MATERIAL TO PROCESS:
_ _ _ _ _

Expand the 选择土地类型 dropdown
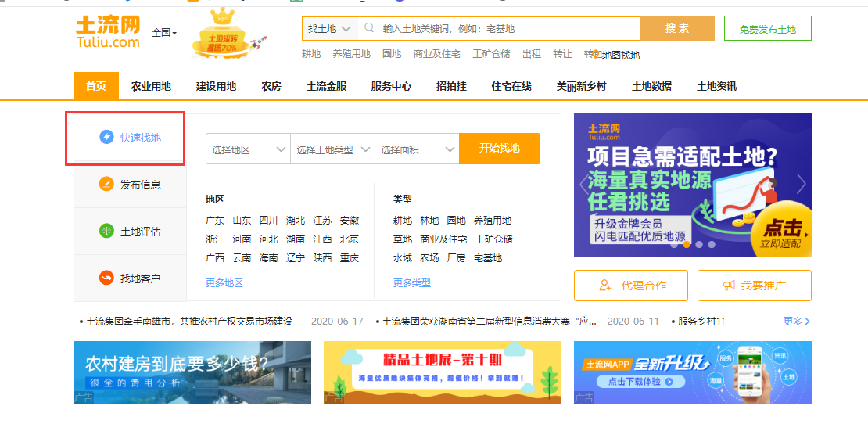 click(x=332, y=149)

_ _ _ _ _

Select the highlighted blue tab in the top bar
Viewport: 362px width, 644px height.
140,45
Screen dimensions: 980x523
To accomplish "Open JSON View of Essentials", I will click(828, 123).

_ _ _ _ _

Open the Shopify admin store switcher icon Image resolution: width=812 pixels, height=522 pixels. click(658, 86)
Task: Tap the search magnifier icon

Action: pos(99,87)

_ _ _ _ _

HOW TO COMPLETE THIS TASK: Look through the data and gather every line with the string "Open" in it.

SOLUTION FOR THIS PROBLEM:
To accomplish "Open JSON View of Essentials", I will click(828, 123).
Open the Shopify admin store switcher icon Image resolution: width=812 pixels, height=522 pixels. click(658, 86)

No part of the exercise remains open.